◆ **What you have to do**
Rescale the lines below, starting at the line that contains "You are a computer-use" and stopping after the last line, by repeating each one with its request and multiplying every answer coordinate by 0.85, rounded to whole numbers with halves going up. Leave the pictures out.
═══ Source data
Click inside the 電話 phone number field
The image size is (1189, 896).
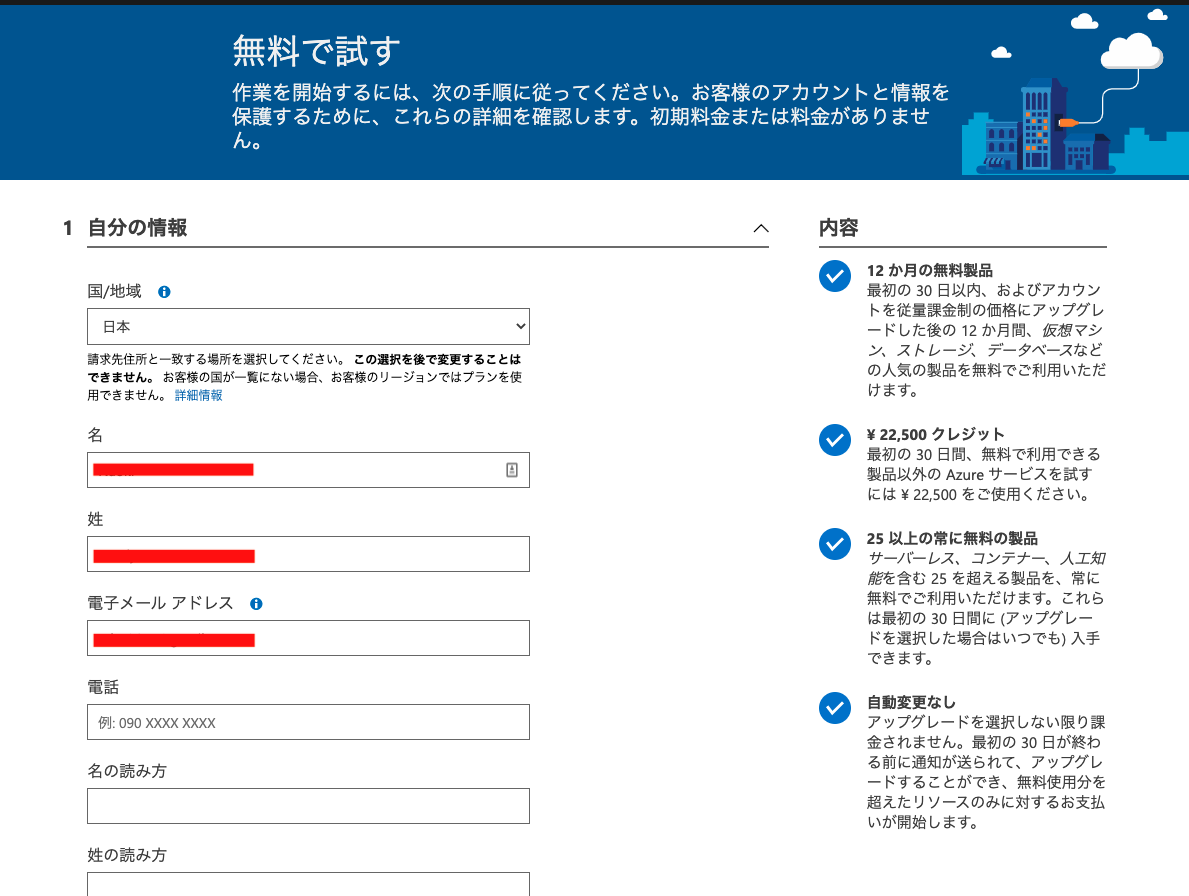click(308, 721)
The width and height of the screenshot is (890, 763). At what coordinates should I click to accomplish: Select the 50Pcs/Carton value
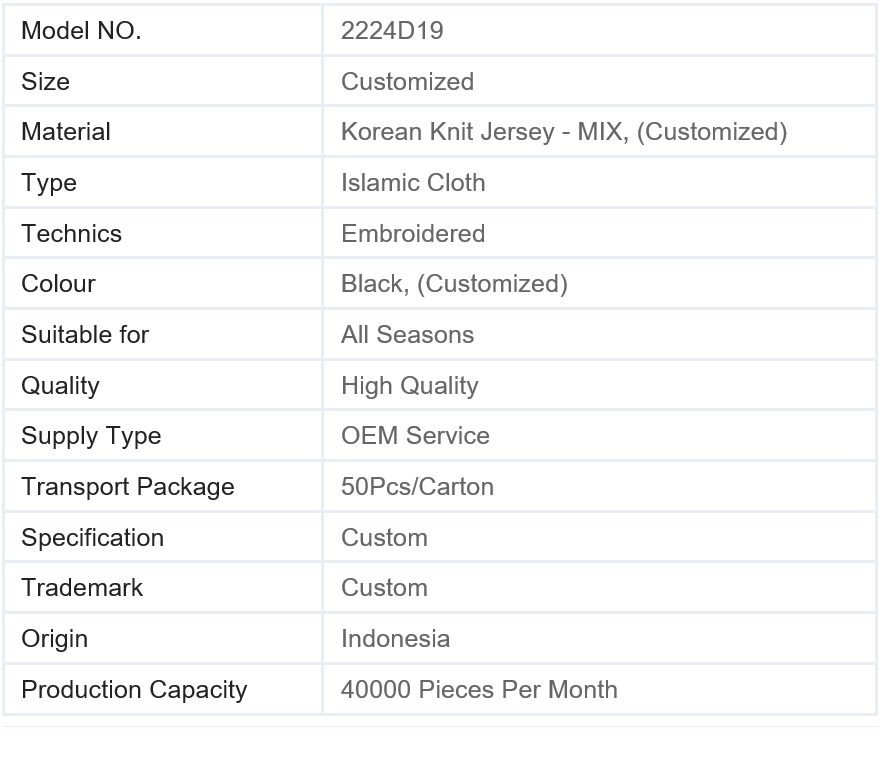point(417,487)
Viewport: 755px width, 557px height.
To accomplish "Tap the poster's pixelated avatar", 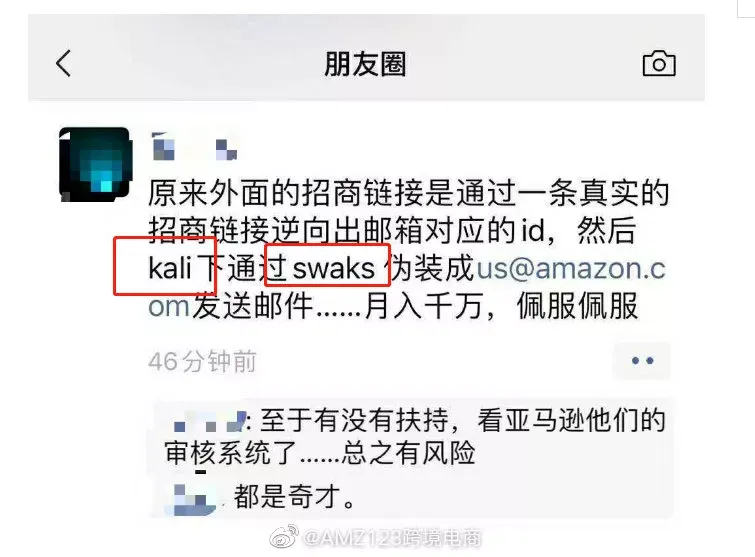I will (x=95, y=164).
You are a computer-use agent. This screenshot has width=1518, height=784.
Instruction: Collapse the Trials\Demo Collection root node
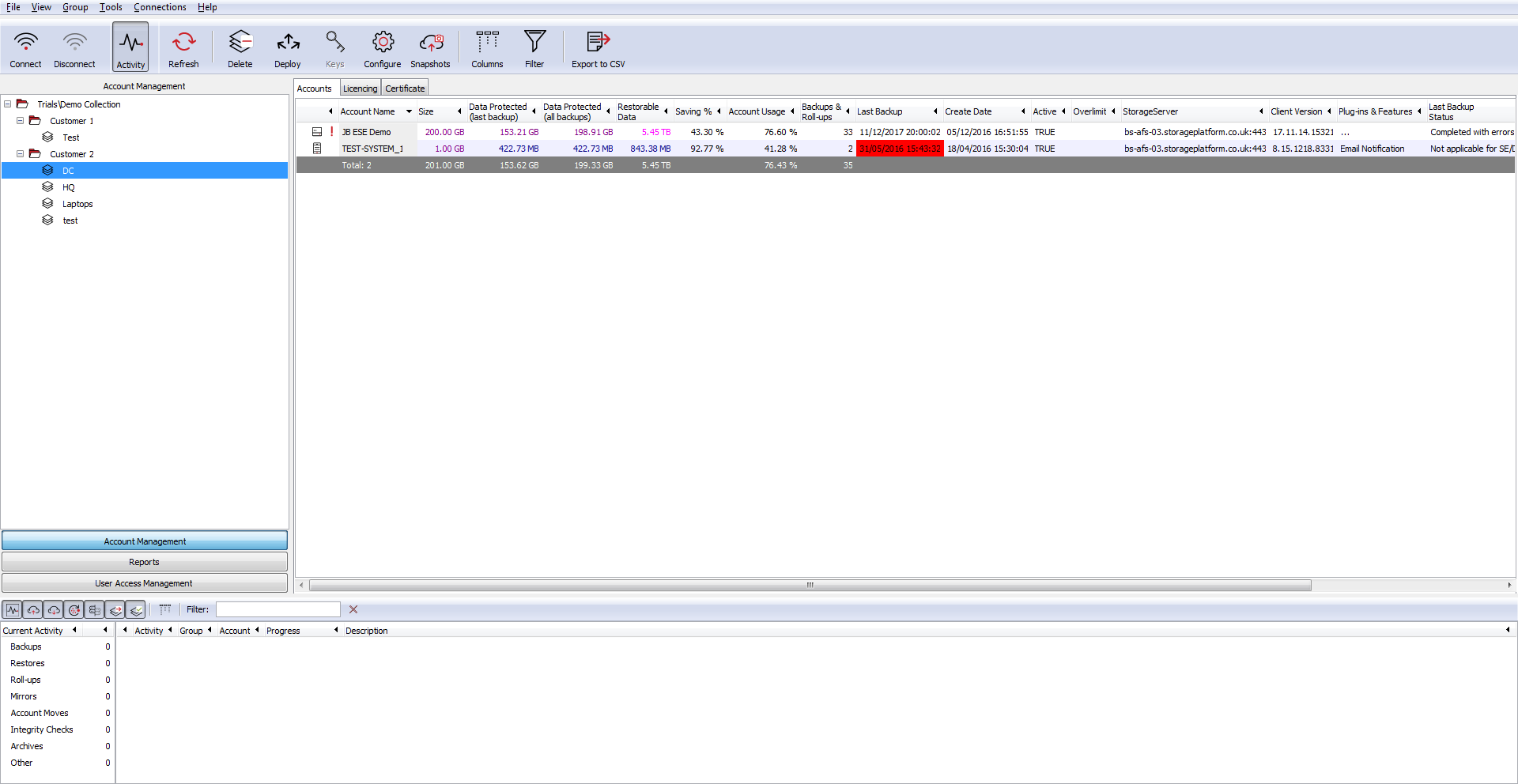(x=8, y=104)
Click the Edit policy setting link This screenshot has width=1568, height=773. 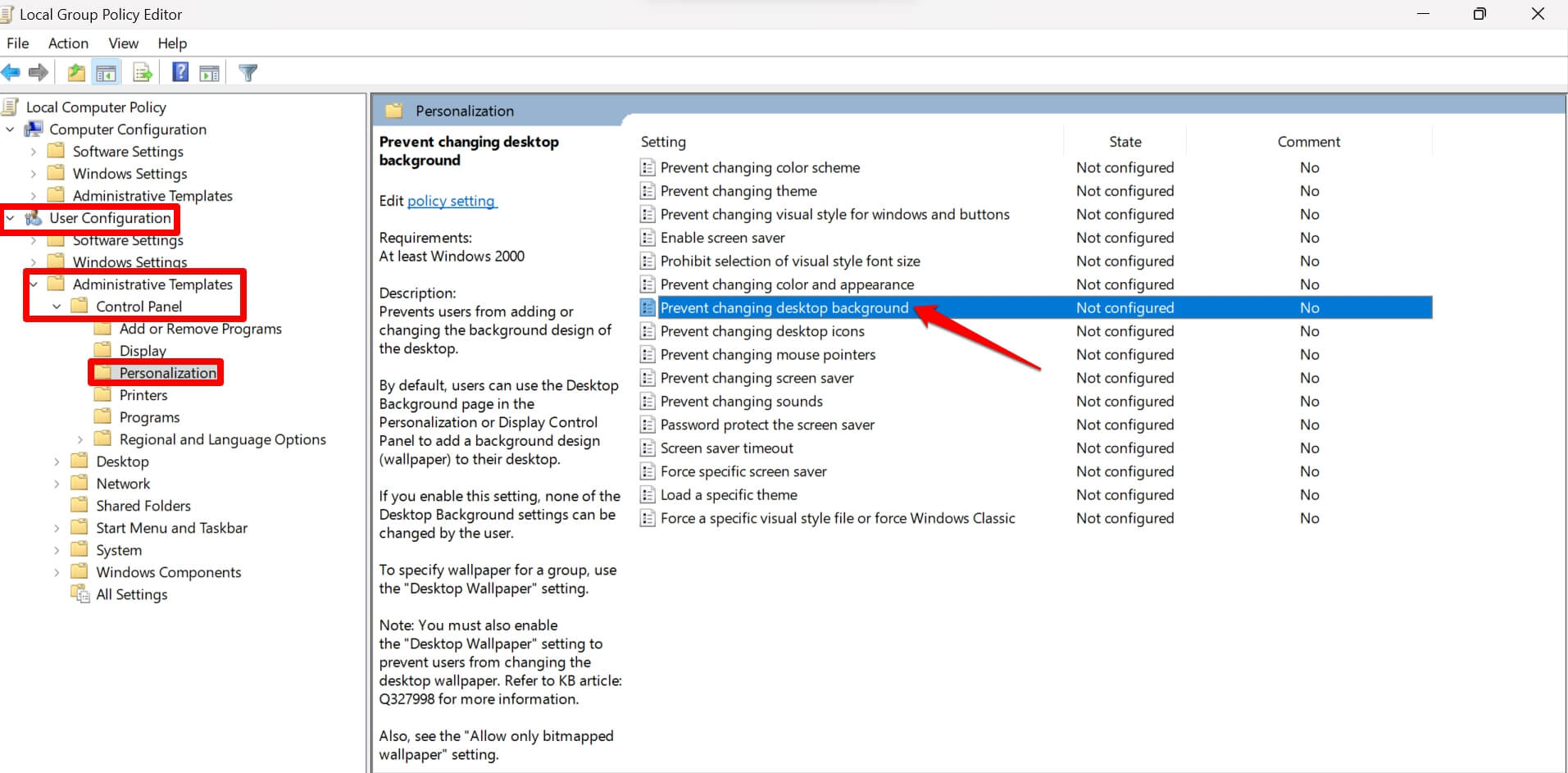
══════
◆ **Expected answer**
You are a computer-use agent. This screenshot has width=1518, height=784.
Instruction: Collapse the Trials\Demo Collection root node
(x=7, y=88)
Click the Edit policy setting link This screenshot has width=1568, height=773. 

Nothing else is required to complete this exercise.